Home-Based Telemental Health Care Act of 2025
The Home-Based Telemental Health Care Act of 2025 would create a new grant program under Title III of the Public Health Service Act to expand mental health and substance use services delivered at home through telemental health. The program targets rural underserved populations, including health professional shortage areas in rural areas and people working in farming, fishing, or forestry.
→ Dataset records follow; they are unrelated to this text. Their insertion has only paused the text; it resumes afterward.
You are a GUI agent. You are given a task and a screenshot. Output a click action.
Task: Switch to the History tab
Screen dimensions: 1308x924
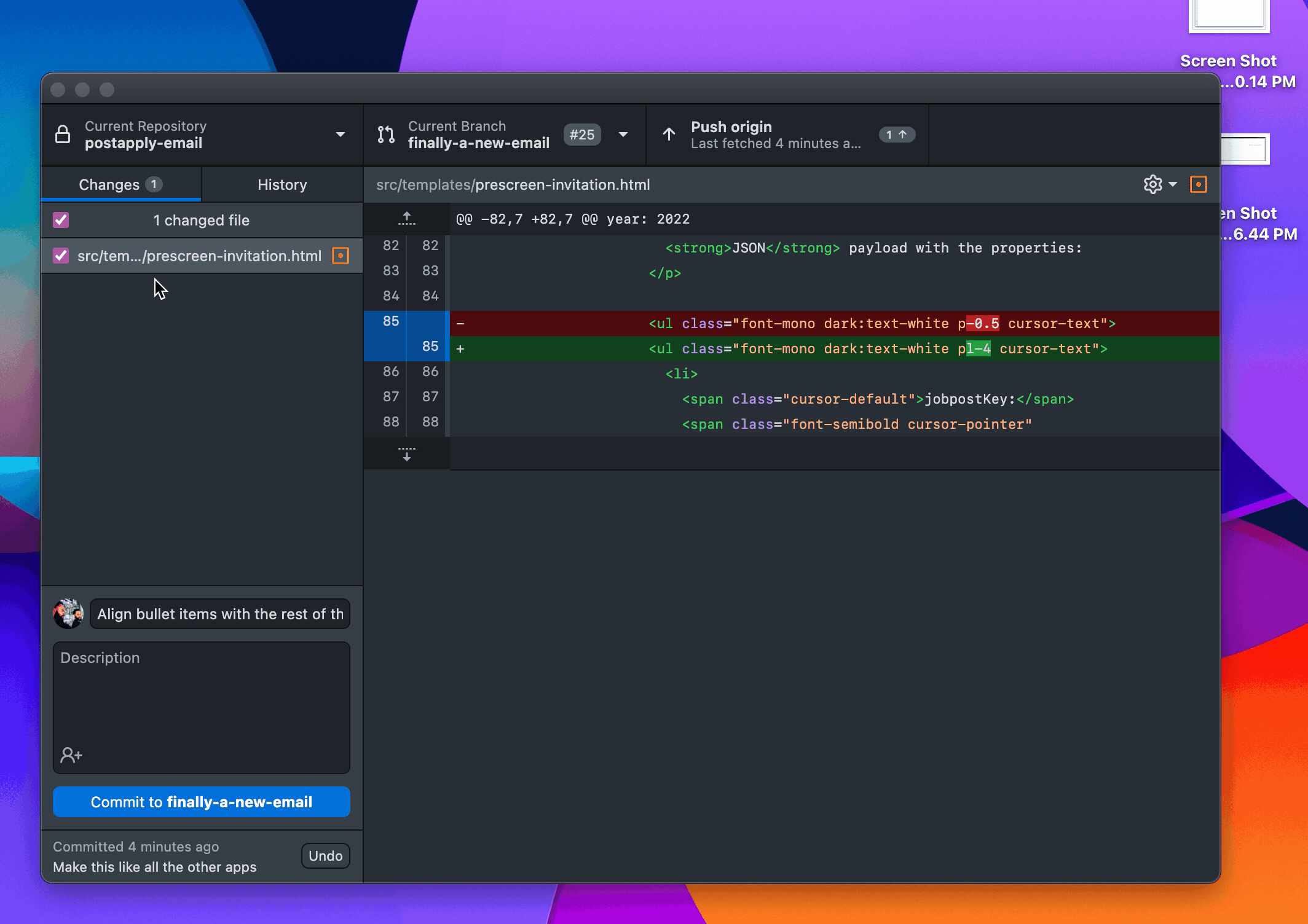pos(282,184)
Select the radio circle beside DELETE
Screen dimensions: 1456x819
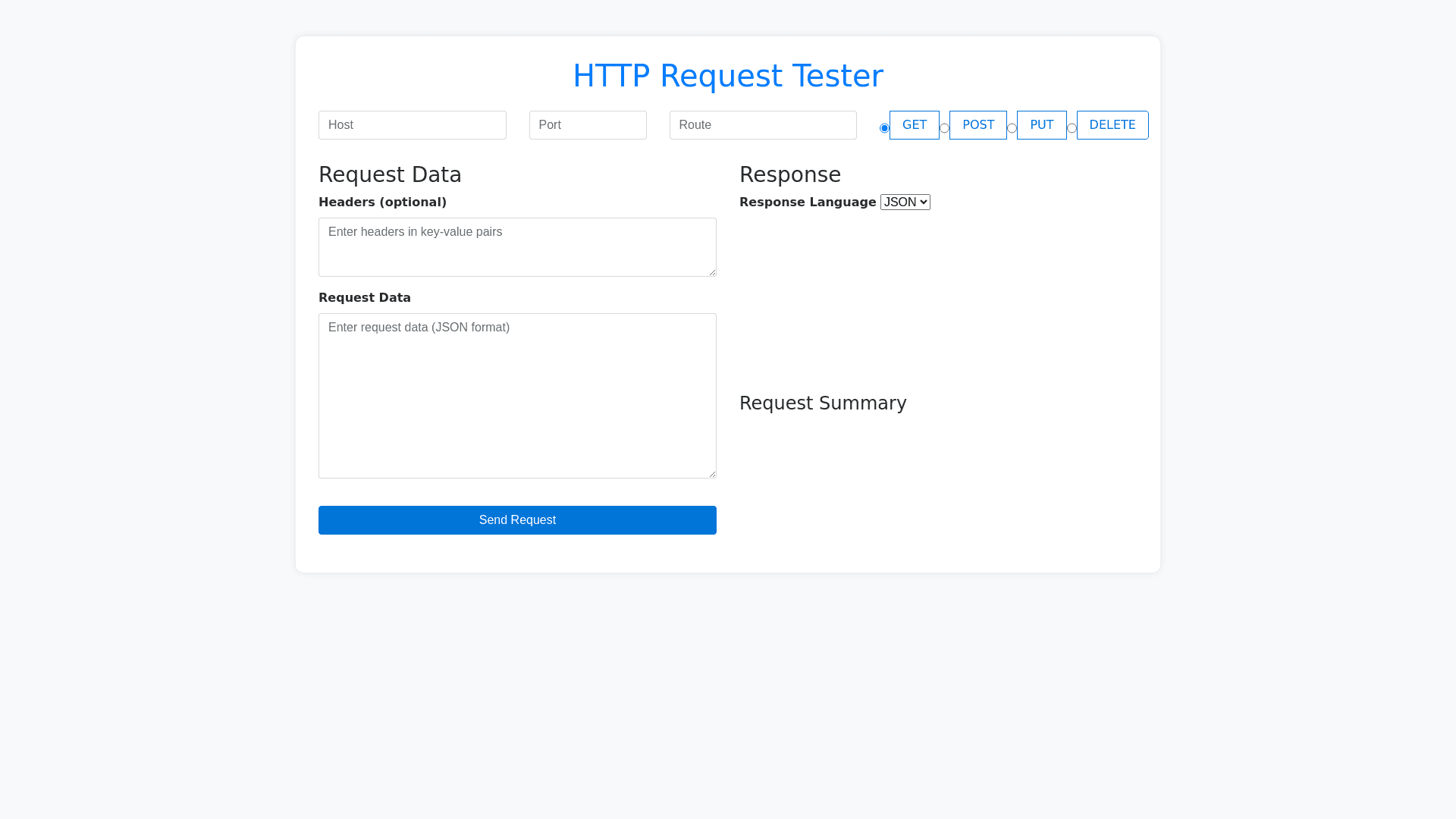(x=1072, y=128)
The Secretary of Health and Human Services, working with the Rural Health Liaison at the Department of Agriculture, would award grants to public or nonprofit telemental health provider networks to deliver services remotely, improve access, and build related infrastructure. Funds may be used to provide services, develop quality metrics, expand broadband, supply devices to patients, and offset technology costs for providers. The bill requires periodic reporting to Congress (at year 3 and year 5 after program start) and authorizes up to $10 million per fiscal year from 2025 through 2029 for this program (potentially up to $50 million total over the five-year span).
Key Points
- 1Grant program to expand home-based telemental health and substance use services for covered populations (rural HPSAs and farming/fishing/forestry workers) delivered remotely by professionals trained in mental health and SUD care.
- 2Definitions establishing who is eligible and what counts as telemental health, including covered populations, eligible entities (public or nonprofit networks), and home-based delivery (patient at home or in a comfortable setting).
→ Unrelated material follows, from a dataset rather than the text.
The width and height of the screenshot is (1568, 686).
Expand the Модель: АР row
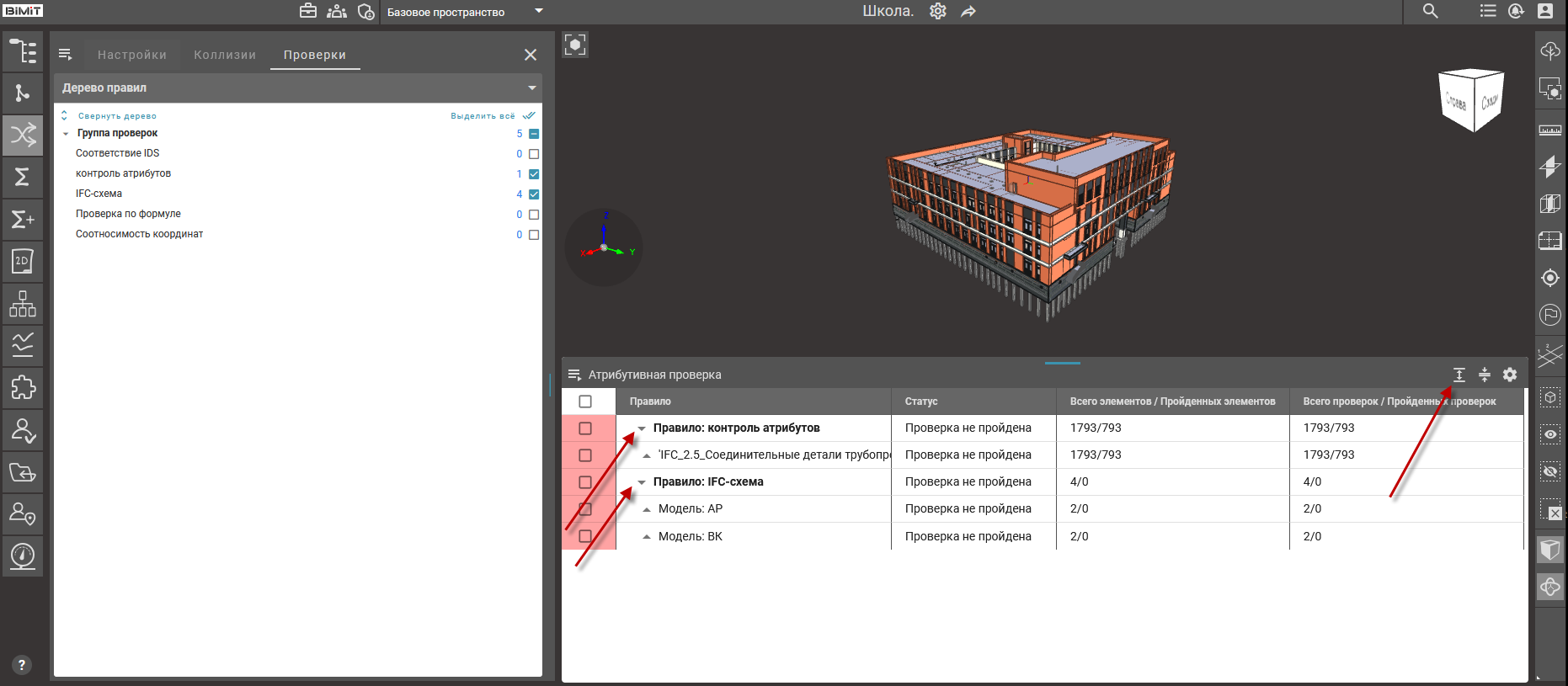[x=647, y=509]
- 3Use of funds includes delivering services, developing quality/impact metrics, and strengthening infrastructure (broadband access, patient devices, and technology costs for providers).
- 4Administration involves the Secretary of Health and Human Services in coordination with the Rural Health Liaison of the Department of Agriculture.
- 5Funding and reporting: up to $10 million per fiscal year (2025–2029) with required reports to Congress at 3 years after program start and again 2 years later (approximately year 5), evaluating impact and quality of care.